Hayaldi, gerçek oldu

Yine ilginçtir Girit’e adım atar atmaz sanki yıllardır orada yaşıyormuşum ya da orada yaşamam gerekiyormuş gibi bir hisle ortalarda dolanmaya başlamıştım. İstanbul’da yaşayan birisi olarak adalar benim için hep ayrı olmuş, az da olsa her gidişimde özellikle o eski konakların, kapıların önünde durup “Allah’ım acaba şu ahir ömrümde şöyle bir yerde yaşayabilecek miyim?” diye çok düşünmüşümdür. Mala mülke düşkün biri değilim zaten hayalini kurduğum bir konak ya da yalı değil basit, renkli kapıları olan bir ada eviydi. Bir adada yaşayıp o tarihi hissetmek, gerçekten doğayla baş başa kalmak, dar sokaklarda gezinip bisiklet sürmekti en büyük hayalim ve şükür ki geçici bir dönem için bile olsa bunu doyasıya yaşayabildim.

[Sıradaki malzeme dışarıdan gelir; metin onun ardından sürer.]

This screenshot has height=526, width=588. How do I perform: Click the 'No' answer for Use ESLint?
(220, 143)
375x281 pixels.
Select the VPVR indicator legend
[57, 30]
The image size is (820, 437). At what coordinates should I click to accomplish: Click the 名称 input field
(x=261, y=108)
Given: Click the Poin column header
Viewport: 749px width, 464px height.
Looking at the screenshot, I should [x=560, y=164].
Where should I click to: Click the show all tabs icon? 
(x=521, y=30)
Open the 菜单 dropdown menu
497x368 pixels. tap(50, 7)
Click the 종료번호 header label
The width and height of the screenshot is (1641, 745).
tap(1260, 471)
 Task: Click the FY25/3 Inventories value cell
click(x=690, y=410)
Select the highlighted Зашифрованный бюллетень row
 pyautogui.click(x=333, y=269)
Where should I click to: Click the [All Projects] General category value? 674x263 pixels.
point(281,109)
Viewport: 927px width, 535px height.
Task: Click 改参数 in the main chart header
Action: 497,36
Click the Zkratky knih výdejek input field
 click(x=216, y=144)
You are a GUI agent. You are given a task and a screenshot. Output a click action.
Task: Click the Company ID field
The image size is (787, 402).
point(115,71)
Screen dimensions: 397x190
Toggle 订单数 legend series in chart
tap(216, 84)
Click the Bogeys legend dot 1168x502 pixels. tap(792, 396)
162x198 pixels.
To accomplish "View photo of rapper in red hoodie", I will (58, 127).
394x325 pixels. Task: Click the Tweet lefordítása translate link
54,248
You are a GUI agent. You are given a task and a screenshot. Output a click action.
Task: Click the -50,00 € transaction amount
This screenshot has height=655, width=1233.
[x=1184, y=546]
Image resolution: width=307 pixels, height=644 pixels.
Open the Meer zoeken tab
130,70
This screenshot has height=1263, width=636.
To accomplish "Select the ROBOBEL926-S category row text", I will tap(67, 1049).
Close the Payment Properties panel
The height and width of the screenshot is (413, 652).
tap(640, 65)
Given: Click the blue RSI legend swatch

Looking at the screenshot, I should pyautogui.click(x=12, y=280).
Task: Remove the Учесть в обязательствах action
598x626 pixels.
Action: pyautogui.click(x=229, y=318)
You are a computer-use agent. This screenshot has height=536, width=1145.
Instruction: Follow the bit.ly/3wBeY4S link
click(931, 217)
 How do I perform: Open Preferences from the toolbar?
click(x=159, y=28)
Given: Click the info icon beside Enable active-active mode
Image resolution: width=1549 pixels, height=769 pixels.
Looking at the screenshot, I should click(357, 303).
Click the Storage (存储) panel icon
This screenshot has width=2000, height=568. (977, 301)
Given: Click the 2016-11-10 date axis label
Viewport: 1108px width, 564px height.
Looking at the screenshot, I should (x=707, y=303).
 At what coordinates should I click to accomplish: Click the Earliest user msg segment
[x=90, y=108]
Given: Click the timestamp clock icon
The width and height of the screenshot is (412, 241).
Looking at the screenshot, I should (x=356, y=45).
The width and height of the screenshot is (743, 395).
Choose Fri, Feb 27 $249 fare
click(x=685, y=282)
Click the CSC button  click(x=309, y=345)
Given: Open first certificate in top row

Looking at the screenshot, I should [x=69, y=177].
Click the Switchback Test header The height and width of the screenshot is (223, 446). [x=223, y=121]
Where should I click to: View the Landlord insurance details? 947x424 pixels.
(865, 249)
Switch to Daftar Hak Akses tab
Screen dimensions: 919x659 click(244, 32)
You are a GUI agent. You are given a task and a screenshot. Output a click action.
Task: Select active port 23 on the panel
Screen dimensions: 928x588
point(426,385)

Kaldığım pansiyon Makri Steno

Genelde şükrederek yaşarım yani elimde olanın kıymetini bilmeye çalışırım ama özellikle Girit’teyken her sabah mutlu ve huzurlu uyandığımı ve bunun için ayrıca şükrettiğimi hatırlıyorum. Evet efendim yine söyleyeyim abartmıyorum bunlar yaşandı ve hissedildi ;)

Yine bakkal amca, yine koruma içgüdüsü

Tabii bu güzelliklerde gerçekten adada da güzel insanlarla karşılaşmamın etkisi fazladır. Turistik bir yer olması dışında Girit halkının çok sıcakkanlı, sevecen ve samimi olduklarını söylemeliyim. Komşu Yunanlılarla birbirimize fazlasıyla benzediğimiz zaten hepimizin bildiği en azından duyduğu bir konu ama ben orada bunu bizzat gördüm. Yemek, müzik, fiziksel özellikler dışında kapılarda oturan yaşlı teyzeler, öğlen saatlerinde kahvelerde oturup kahve içen ve sesli bir şekilde tavla oynayanlar, bıyıklı ve tespihli amcaların yollarda dolanmaları ve daha birçok şey bana pek yabancı gelmemişti zira. Ayrıca özellikle yaşlı amca ve teyzelerin Türk olduğumu duyunca beni daha ayrı bir sevmeleri, hemen ‘komşi’ deyip kendilerince Türk ve Yunan halkı arasında bir sorun olmayıp tüm sorunun siyaset düzeyinde olduğunu belirtmeleri.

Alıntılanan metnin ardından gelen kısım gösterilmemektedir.